Frei.wild distanziert sich von der NPD, lässt „Nazis raus“ skandieren. Im gleichen Atemzug wird sich aber auch von Antifaschisten, „Gutmenschen“, Grünen und anderen distanziert. Jeder Distanzierung nach rechtsaussen folgt im gleichen Atemzug eine Distanzierung nach links. Gleichzeitig wird in jedem Statement eine vermeintliche Opferrolle betont – ein gängiges Muster der Rechtsextremen.

Frei.wild bezeichnen sich selbst als unpolitisch, transportieren aber in ihren Texten ultranationalistische Inhalte. Der Frontmann Philipp Burger war vorher Mitglied der Rechtsrockband „Kaiserjäger“ und der südtiroler rechtspopulistischen Partei „Die Freiheitlichen“. Noch 2008 sollten Frei.wild auf einer Veranstaltung dieser Partei auftreten. Erst Fanproteste verhinderten das, heute distanziert sich Burger sowohl von seiner Kaiserjäger-Vergangenheit als auch von den Freiheitlichen.

 

Die Botschaft.

Schaue ich mir die Songtexte an, wird mir schlecht: „Gutmenschen und Moralapostel“ ist eine Pauschaldiffamierung aller, die es wagen, anderer Meinung zu sein – inhaltlich wird keine feste Position bezogen, sich nicht mit anderen Ansichten auseinandergesetzt, nur Hass gepredigt.

In „Das Land der Vollidioten“ geht es im gleichen Stil weiter: „Kreuze werden aus Schulen entfernt, aus Respekt Vor den andersgläubigen Kindern„. Respekt wird eingefordert, aber nur für die eigene Kultur und Tradition. Immigranten und Andersdenkende haben die Klappe zu halten oder zu gehen. Das Ganze gipfelt im manifestartigen „Wahre Werte“ [ zu einem Bekenntnis zu „Heimat heißt Volk, Tradition und Sprache„. „Sprache, Brauchtum und Glaube sind Werte der Heimat – Ohne sie gehen wir unter, stirbt unser kleines Volk“ – auch hier wieder reaktionäre Botschaften, verpackt in aufmüpfigen, harten Sound.
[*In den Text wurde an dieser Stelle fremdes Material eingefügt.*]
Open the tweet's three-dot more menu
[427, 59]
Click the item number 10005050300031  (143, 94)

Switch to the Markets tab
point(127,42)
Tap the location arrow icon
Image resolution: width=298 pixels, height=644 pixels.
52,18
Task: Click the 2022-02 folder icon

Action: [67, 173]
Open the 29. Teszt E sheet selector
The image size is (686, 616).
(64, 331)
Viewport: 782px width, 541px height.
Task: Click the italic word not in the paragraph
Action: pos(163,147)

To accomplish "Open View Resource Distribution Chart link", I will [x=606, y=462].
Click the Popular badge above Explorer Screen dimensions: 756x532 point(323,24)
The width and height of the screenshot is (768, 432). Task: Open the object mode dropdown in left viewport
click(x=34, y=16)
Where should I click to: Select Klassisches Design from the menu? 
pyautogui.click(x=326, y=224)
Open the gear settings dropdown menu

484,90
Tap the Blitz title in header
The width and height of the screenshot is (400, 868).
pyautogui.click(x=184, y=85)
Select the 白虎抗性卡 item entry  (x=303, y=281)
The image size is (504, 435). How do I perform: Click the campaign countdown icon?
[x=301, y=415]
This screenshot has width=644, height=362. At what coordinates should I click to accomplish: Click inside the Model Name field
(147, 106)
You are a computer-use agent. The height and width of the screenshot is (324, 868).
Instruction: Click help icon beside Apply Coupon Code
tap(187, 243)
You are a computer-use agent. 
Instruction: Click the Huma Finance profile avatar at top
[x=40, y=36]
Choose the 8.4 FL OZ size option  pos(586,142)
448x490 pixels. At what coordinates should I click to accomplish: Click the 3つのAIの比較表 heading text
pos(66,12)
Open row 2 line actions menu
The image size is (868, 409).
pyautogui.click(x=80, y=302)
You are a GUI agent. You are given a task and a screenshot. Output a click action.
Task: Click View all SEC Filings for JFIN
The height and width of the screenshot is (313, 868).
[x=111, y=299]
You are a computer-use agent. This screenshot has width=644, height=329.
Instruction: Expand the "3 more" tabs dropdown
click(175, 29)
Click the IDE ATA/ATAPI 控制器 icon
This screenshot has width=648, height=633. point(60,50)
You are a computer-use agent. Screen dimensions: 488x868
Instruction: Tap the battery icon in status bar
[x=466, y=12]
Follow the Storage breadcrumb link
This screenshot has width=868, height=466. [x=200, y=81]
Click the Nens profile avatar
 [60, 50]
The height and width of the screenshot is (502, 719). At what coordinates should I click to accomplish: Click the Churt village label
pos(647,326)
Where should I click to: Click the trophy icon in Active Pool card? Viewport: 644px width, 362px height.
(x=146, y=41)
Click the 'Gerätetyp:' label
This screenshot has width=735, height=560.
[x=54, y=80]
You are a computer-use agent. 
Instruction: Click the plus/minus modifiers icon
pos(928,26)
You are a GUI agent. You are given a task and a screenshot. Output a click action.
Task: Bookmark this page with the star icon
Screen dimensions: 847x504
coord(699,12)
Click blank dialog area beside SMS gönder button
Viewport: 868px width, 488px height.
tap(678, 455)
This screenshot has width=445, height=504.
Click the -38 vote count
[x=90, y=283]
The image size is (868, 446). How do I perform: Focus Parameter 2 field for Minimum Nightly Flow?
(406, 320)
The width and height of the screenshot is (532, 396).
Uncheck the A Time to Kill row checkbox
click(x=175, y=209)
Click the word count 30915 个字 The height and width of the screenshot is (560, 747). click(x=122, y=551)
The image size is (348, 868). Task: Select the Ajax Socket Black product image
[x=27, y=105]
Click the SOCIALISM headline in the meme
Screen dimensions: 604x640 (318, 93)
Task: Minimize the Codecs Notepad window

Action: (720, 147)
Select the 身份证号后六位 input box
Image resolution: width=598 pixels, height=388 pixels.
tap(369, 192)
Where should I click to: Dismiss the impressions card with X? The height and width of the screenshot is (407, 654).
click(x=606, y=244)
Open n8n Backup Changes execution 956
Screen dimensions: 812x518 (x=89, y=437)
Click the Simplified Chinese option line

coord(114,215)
Kritiker sollen gehen, werden als Gutmenschen verunglimpft. Die Band sieht sich als „authentisch“ an und diffamiert Andersdenkende, statt sich inhaltlich mit den Vorwürfen auseinanderzusetzen. Das Wir-gegen-alle-Gefühl mit den Fans ersetzt die inhaltliche Auseinandersetzung mit den Inhalten.

 

Rock and Roll.

Seit längerem hat eine „neue deutsche Härte“ in der Rockmusik einen gewissen Erfolg. Was bei Rammsteins Kombination von Riefenstahl-Ästhetik, simplen deutschen Texten und dem Unvermögen, Offbeats zu spielen, marschiert, statt zu grooven, kann immerhin ironisch gebrochen verstanden werden. Wobei ich mit da bei Till Lindemann nie sicher bin, wie er selbst das wirklich sieht. Vielleicht ist das aber genau seine Absicht ;-).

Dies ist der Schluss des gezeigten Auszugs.